Both files are in `/tmp` — survive shell exit, lost on reboot.
## Cross-repo state
### `learning_ai_devops_tools` (this repo)
Branch `main`. Pushed commits this session — 18 in total, most recently:
| SHA | Phase | Title |
|---|---|---|
| `eaaa545` | 6 + P2 close | trend cards, theme toggle, drop-root scaffold, Agents inventory, Phase 0 reconfirm |
| `74a8ee0` | 5 P2 | allow-list shell wrapper + projectPath validation + audit-log shell-outs |
| `a8cf61a` | 8 | Telegram convention + delegation brief |
| `14c7a8f` | 6 | severity alerts + per-instance actions + URL-param deep links |
| `efdf41f` | 4 + 7 | Phase 4 brief + `/hermes/ops` requireAdmin |
| `62c0cd6` | 3.2 | Products pane on real service registry |
| `ad16b13` | 3.1 | hermes-telemetry contract + endpoint + 6 tests |
| `13e5e1c` | 5 P2 | Playwright E2E wired into Gitea CI |
| `1e64d75` | 5 P2 | structured pino logging + redaction |
| `c6ec1a0` | 5 P1 | privilege surface doc + `/code-quality/check` auth fix |
| `824f315` | 5 P1 | doc drift + dedupe deployment docs |
| `3fc471e` | 5 P1 | SSE TODO removed (dead `fastify-sse-v2`) |
| `8ba2dbd` | 5 P1 | 35 auth/csrf/health/orchestrator tests + coverage gate |
| `ecd1f20` | 2 | instance dimension across Mission Control |
| `1e64d75`, `c6ec1a0`, `824f315`, `3fc471e`, `8ba2dbd`, `cf5428a` | earlier in session | (see roadmap notes for full list) |
Uncommitted (will be in the same commit as this checkpoint):
- `dashboard/backend/src/server.ts` — CORS now env-driven via
`EXTRA_CORS_ORIGINS`. Source-correct, typechecks. **Not in the running
image** because the image rebuild is currently broken (see below).

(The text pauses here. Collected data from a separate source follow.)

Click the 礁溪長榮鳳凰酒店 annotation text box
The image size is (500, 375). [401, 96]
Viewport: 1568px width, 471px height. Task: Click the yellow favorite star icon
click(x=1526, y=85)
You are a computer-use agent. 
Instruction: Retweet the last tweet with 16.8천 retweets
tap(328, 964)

- `dashboard/backend/package-lock.json` — regenerated to match
`package.json`. Was the source of the rebuild error.
### `learning_ai_common_plat` (sibling repo)

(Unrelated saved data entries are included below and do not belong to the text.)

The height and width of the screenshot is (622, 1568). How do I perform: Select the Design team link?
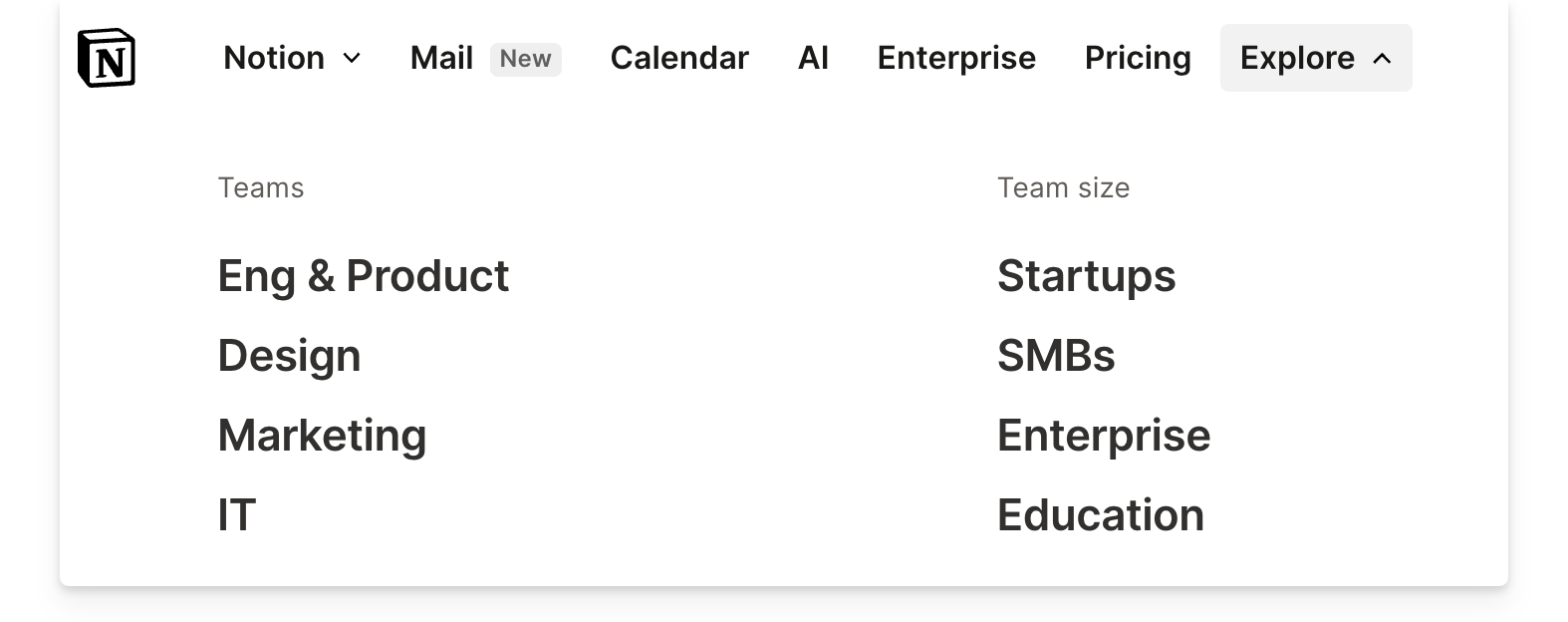pos(289,356)
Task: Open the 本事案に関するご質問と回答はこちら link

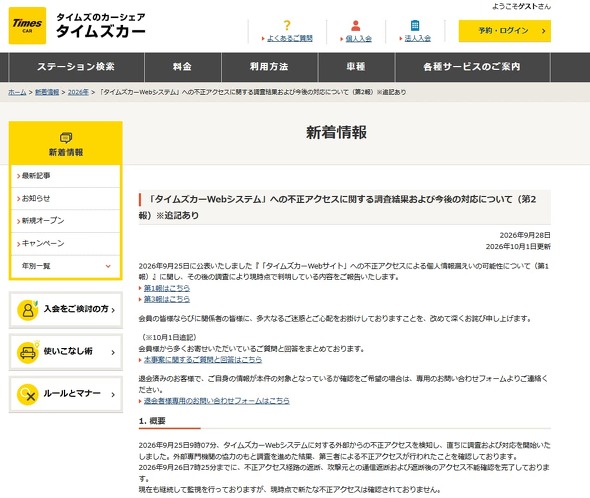Action: click(203, 360)
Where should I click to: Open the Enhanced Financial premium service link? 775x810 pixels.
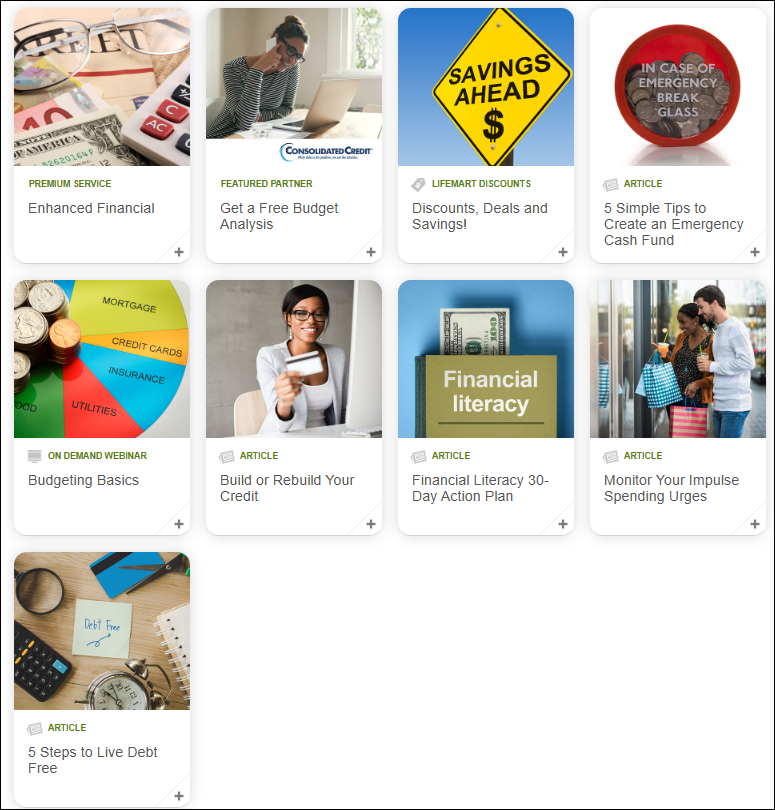click(91, 208)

Branch `main`, **15 commits behind origin/main**. **Uncommitted, not pushed.**
Working tree changes:
- `docker-compose.yml` — Cosmos emulator service replaced/disabled, all
consuming services point at real Cosmos via `.env`. Long inline
comment explains why.
- `.env`**gitignored, contains live Cosmos credentials**. Do not commit.
- `.env.bak-pre-real-cosmos` — backup of the env file before I changed it,
same gitignore. Delete when you're sure the real-Cosmos setup is keeping.
Suggested next action there: rebase + commit the docker-compose.yml diff
once you've verified other dashboards (`mindlyst`, `lysnrai`, etc.) still
work without the emulator. They reference `cosmos-emulator:8081` in
compose env vars and will need similar repointing.
## Real Cosmos DB layout
- Account: `cosmos-mywisprai` (West US 2, resource group `rg-mywisprai`)
- Existing databases: `mindlyst`, `lysnrai`, `mywisprai`, `invttrdg`
- **New database added today**: `bytelyst` (for platform-service)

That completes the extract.